During the course, the students have to select 8 techniques out of a menu of 19 available. The "IT" technique has proved very popular, with the majority opting to do it. Typically, the students will spend about 1 week of laboratory time learning the various techniques, and many continue to use the techniques during subsequent research projects and indeed Ph.D. programs.
The comment made most often by students is of the confusion brought about by using various user-interfaces for defining chemical structures and keyword searches, and the difficulty of transporting information across the divides introduced by the use of different programs. In 1996 we anticipate that some of these concerns will slowly be addressed as the suppliers of chemical information move to integrate their own user-interfaces with those enabled by the Web. At a time of rapidly evolving Web technology, applying standards is inevitably difficult, but at least a small glimmer that this is possible is beginning to emerge. A fuller maturity of this system may however not be seen for several years yet.
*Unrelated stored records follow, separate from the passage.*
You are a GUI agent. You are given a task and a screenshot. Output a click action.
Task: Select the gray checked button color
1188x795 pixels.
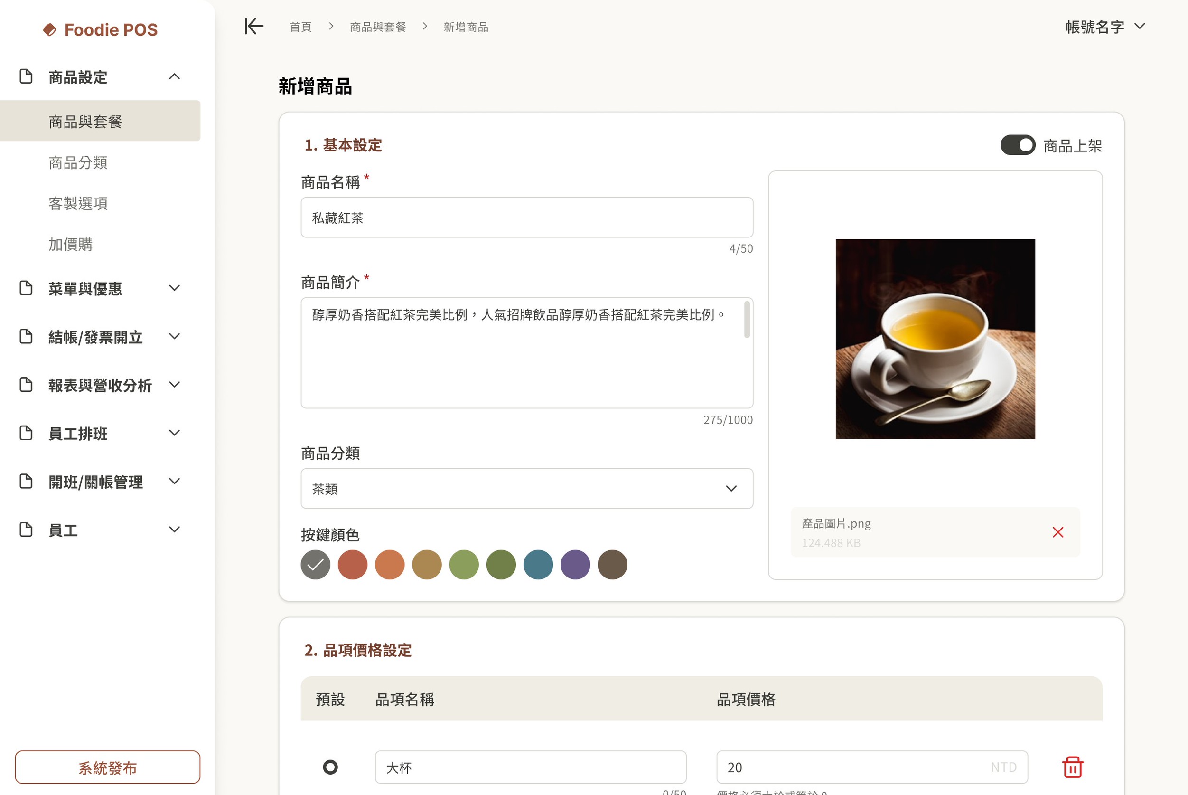tap(315, 564)
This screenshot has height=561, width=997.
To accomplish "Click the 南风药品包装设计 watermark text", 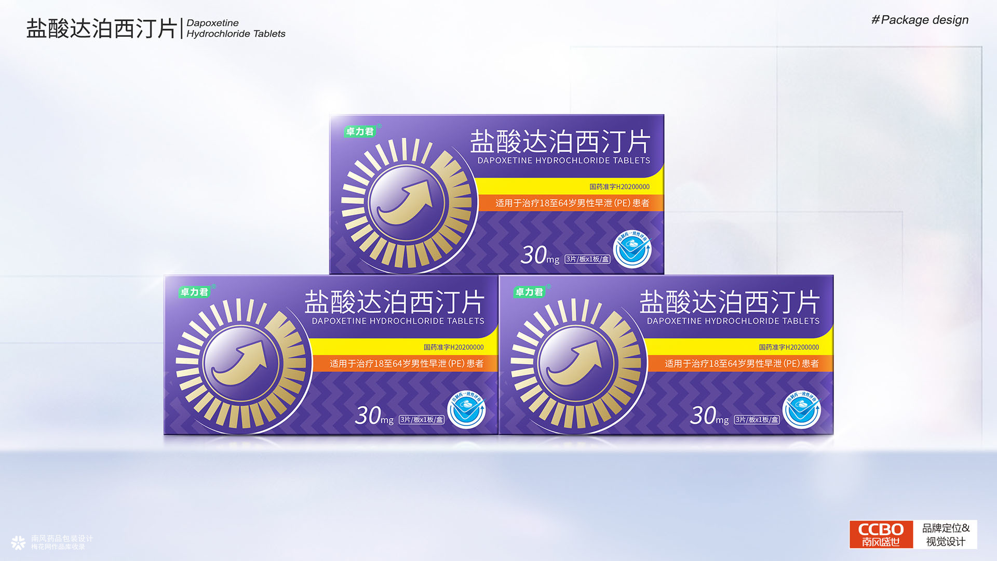I will (x=62, y=539).
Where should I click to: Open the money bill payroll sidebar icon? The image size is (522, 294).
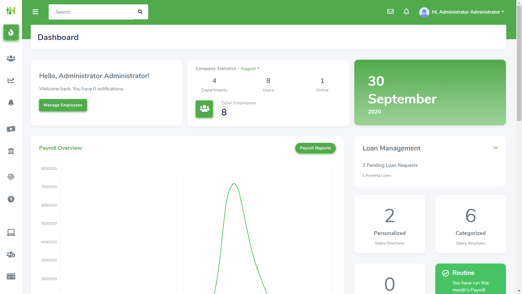(11, 129)
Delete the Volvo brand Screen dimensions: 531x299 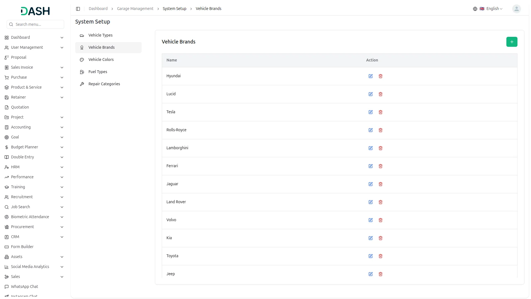tap(381, 220)
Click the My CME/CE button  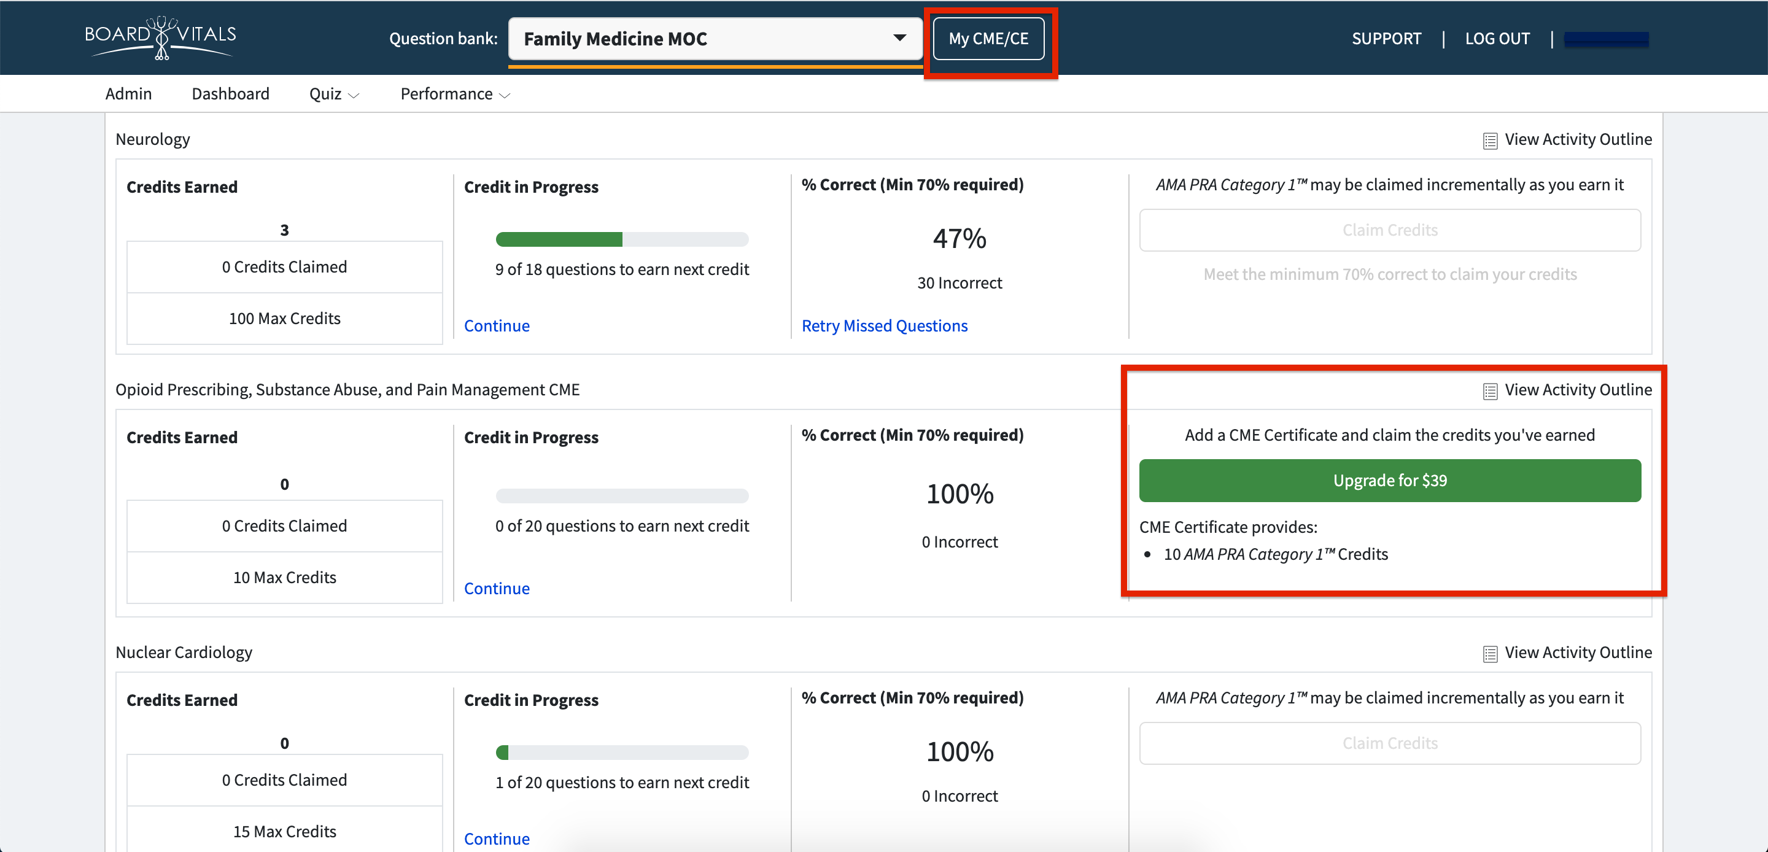tap(988, 39)
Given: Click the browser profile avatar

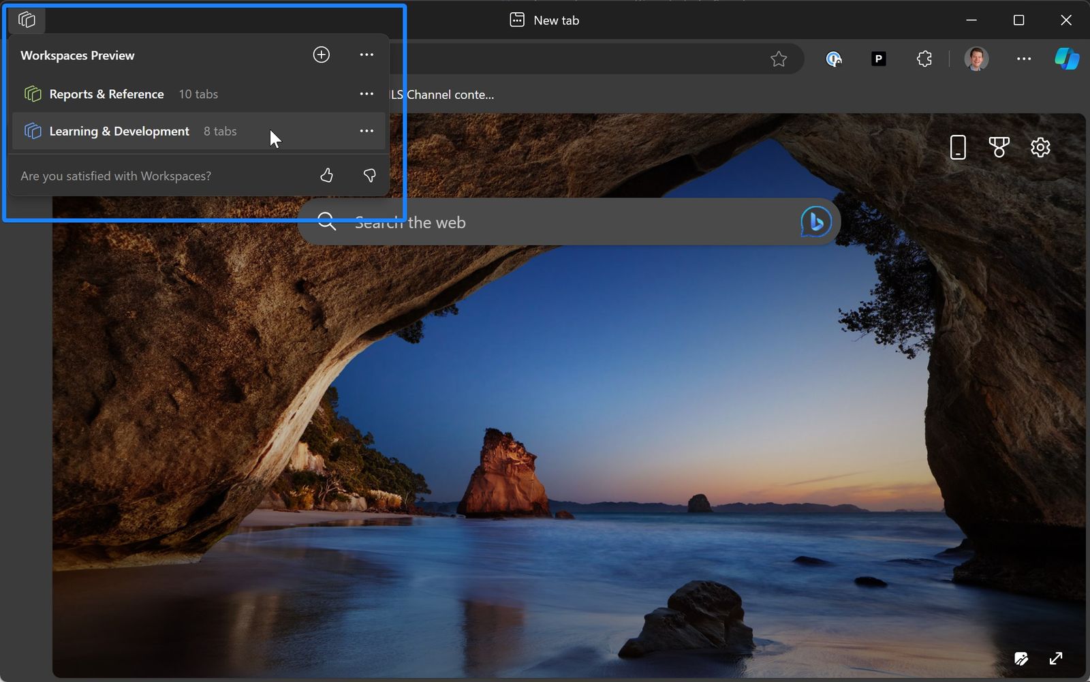Looking at the screenshot, I should click(977, 59).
Gradually, we envisage that modularity in the software components will be accomplished. Perhaps the highest priority now must be to create a structure editing interface as a "plug-in" (or an OpenDoc "part" for the Cyberdog WWW client) which would enable a much more seamless interface to be constructed. The recent announcement by Tripos of a Java applet called Sketch and Fetch appears to be the first such product which seamlessly intergrates into a Web page, although the extent of its modularity is not yet know. Both Java and VRML are now integrated into this environment, so the grand synthesis is gradually coming together.
Given the richness of the tools available now or in the near future, the prospect for developing exciting new methods of presenting molecular sciences looks very good. Over the next year or two, many of these mechanisms will mature into a product that will offer a sea change in the way molecular "information technology" is both used and taught.